Firms that adopted A/B testing improved their performance, as measured by page views, by 30 to 100 percent after a year of use. Those using A/B testing also introduced new products at higher rate (9 to 18 percent) than firms that did not experiment, according to the research.
A strategy that scales
A common notion among firms is that A/B testing is effective only for incremental changes or small-scale questions, Hasan said, such as Google’s test of 41 shades of blue to identify the best color for its search toolbar.
Rather, he said, the qualitative research and data in the paper showed A/B testing could also guide more significant decisions as part of a firm’s overall strategy, and that testing increased the chances those decisions would be successful, Hasan said.
“The scientific method applied to business decision-making can be a very powerful tool,” Hasan said. “A/B testing is just one instantiation of actual data-driven decision-making by firms that can have a powerful effect on the quality of a decision that a startup makes.”
An underutilized tool
What surprised the researchers was that, despite these clear benefits, less than a fifth of firms were using A/B testing. Testing was more frequent in Silicon Valley, where firms used it about a quarter of the time, compared to 19 percent at firms outside the San Francisco Bay Area.

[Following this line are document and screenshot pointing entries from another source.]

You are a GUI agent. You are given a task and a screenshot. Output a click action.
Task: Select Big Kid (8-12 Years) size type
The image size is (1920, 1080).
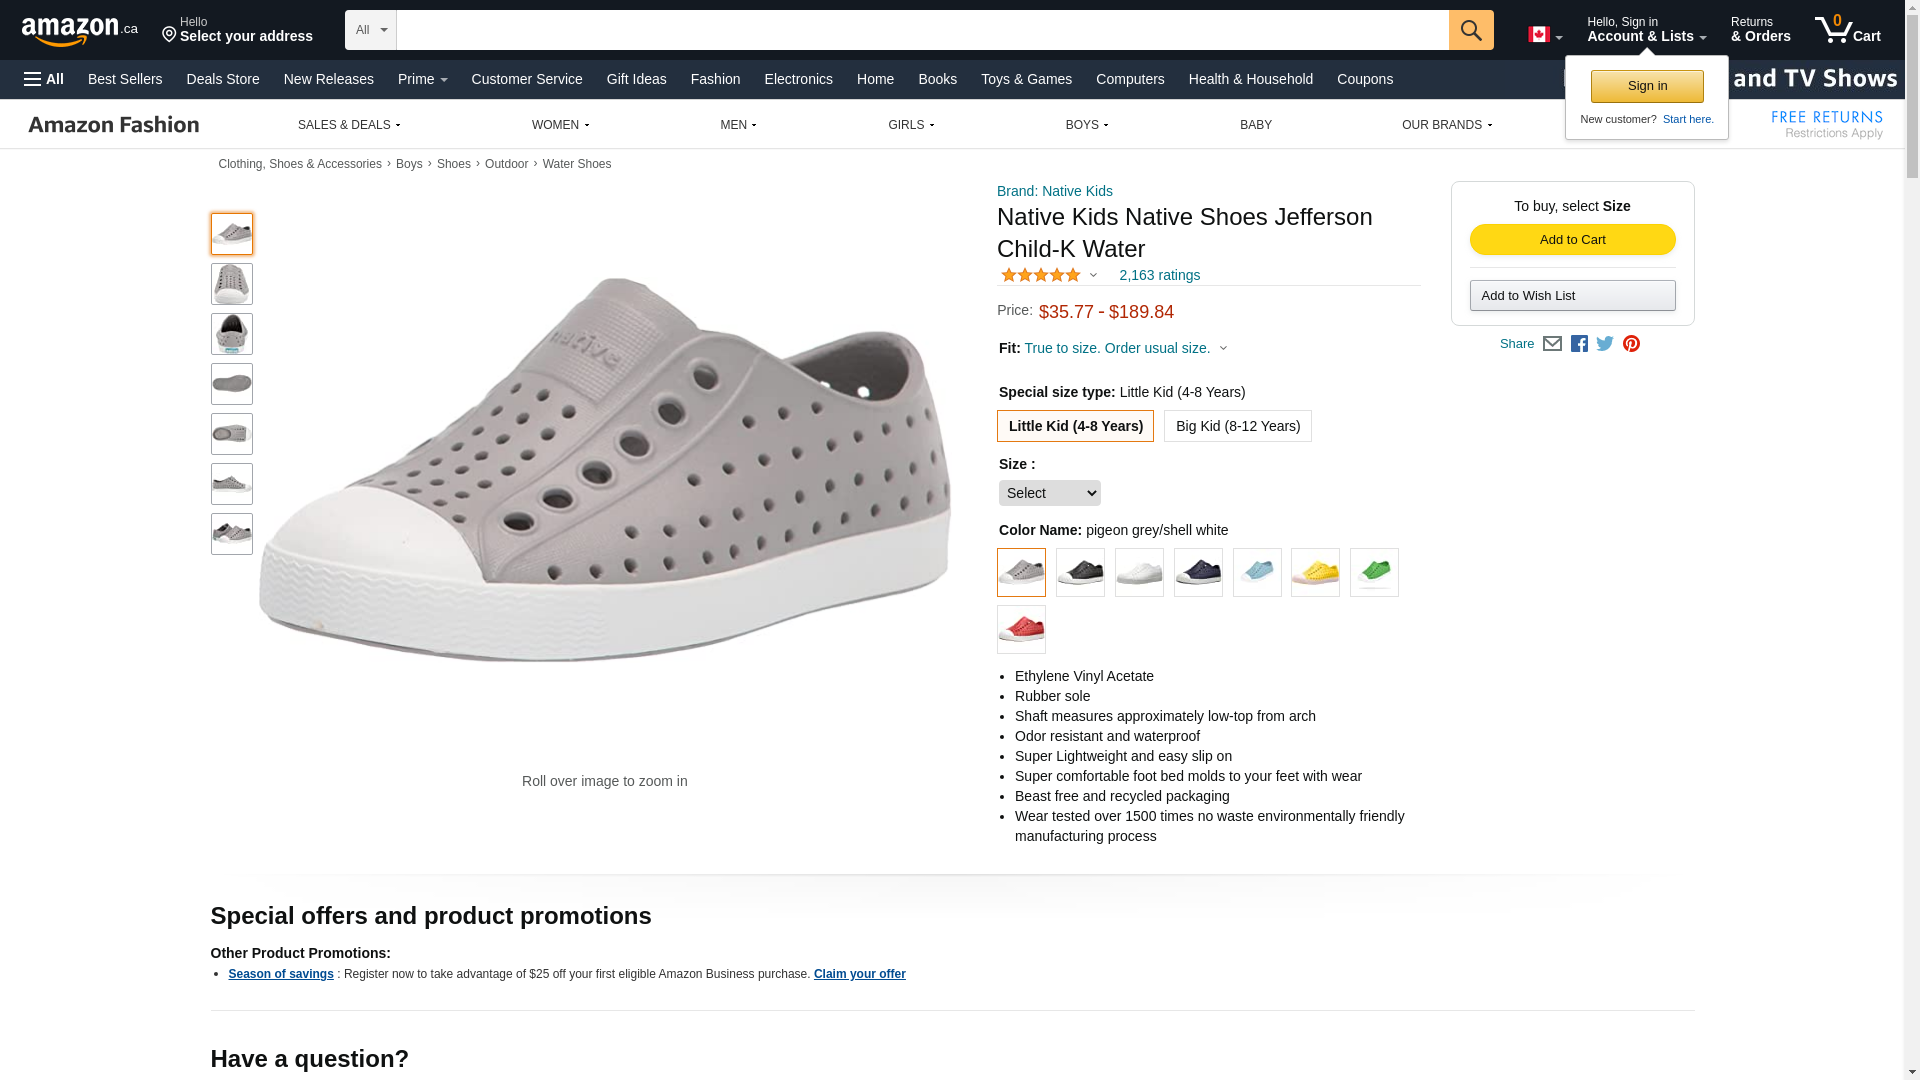click(1237, 426)
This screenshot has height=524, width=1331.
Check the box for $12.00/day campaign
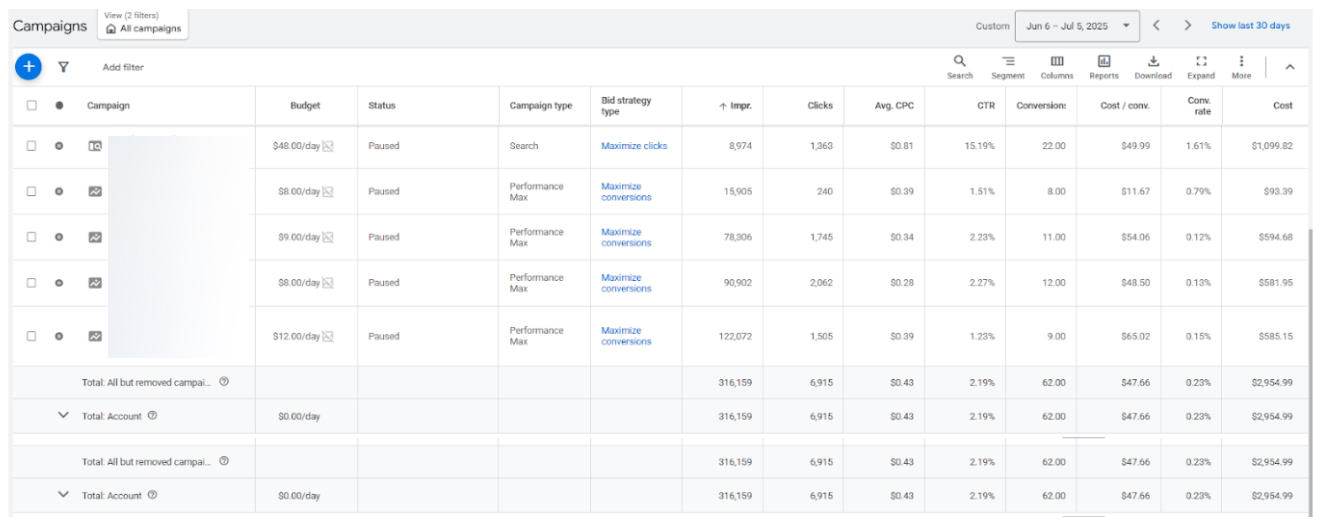(32, 336)
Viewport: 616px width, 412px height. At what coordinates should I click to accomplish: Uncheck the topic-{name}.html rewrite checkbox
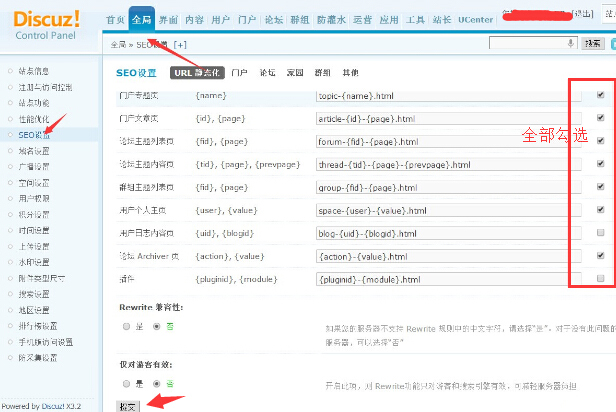point(599,95)
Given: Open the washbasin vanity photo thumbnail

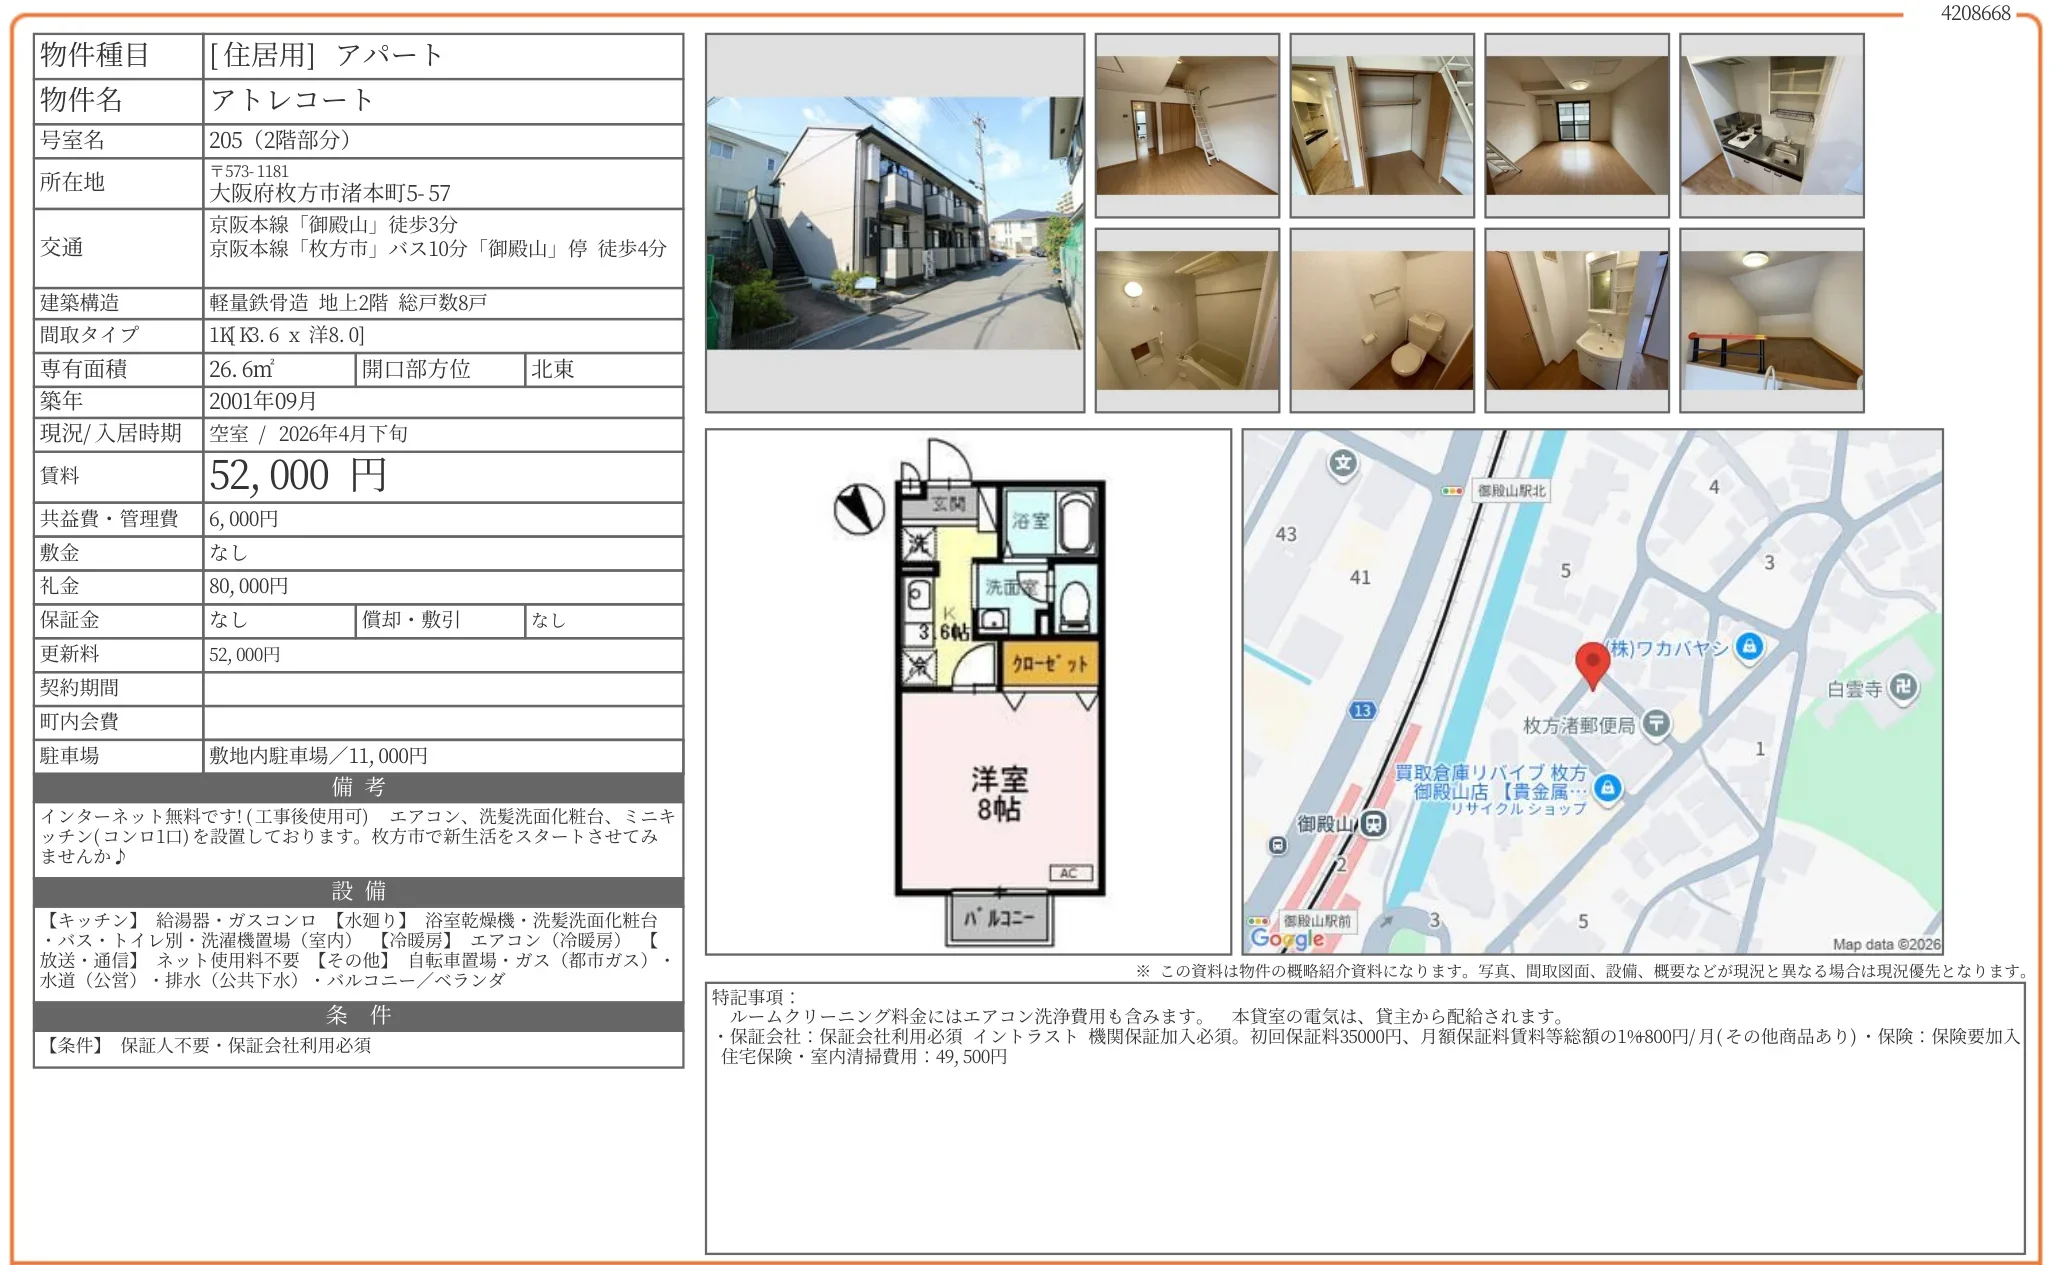Looking at the screenshot, I should [1577, 320].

Firms with 10 or more employees were more likely than smaller firms to use the strategy.
The data also suggested that earlier-stage, small startups without financing could benefit the most from A/B testing, but unfortunately, Hasan noted, these firms used testing the least – only 13 percent of the time compared to 25 percent for more established firms financed by angel or venture capital investors.
“This kind of supports this idea that decision-making may be an important bottleneck for startup success, and that using a more scientific, rigorous approach to start decision-making can really improve quality of a startup’s performance,” he said.
The earlier firms can implement a way to manage what could be hundreds of potential ideas, the better their chances of success, Hasan said.
“[A/B testing] opens up ideation inside a startup,” Hasan said. “With advances in technology that allow startups to potentially test thousands of different options, A/B testing is both a cost-effective and rapid method for discovering startup product viability.”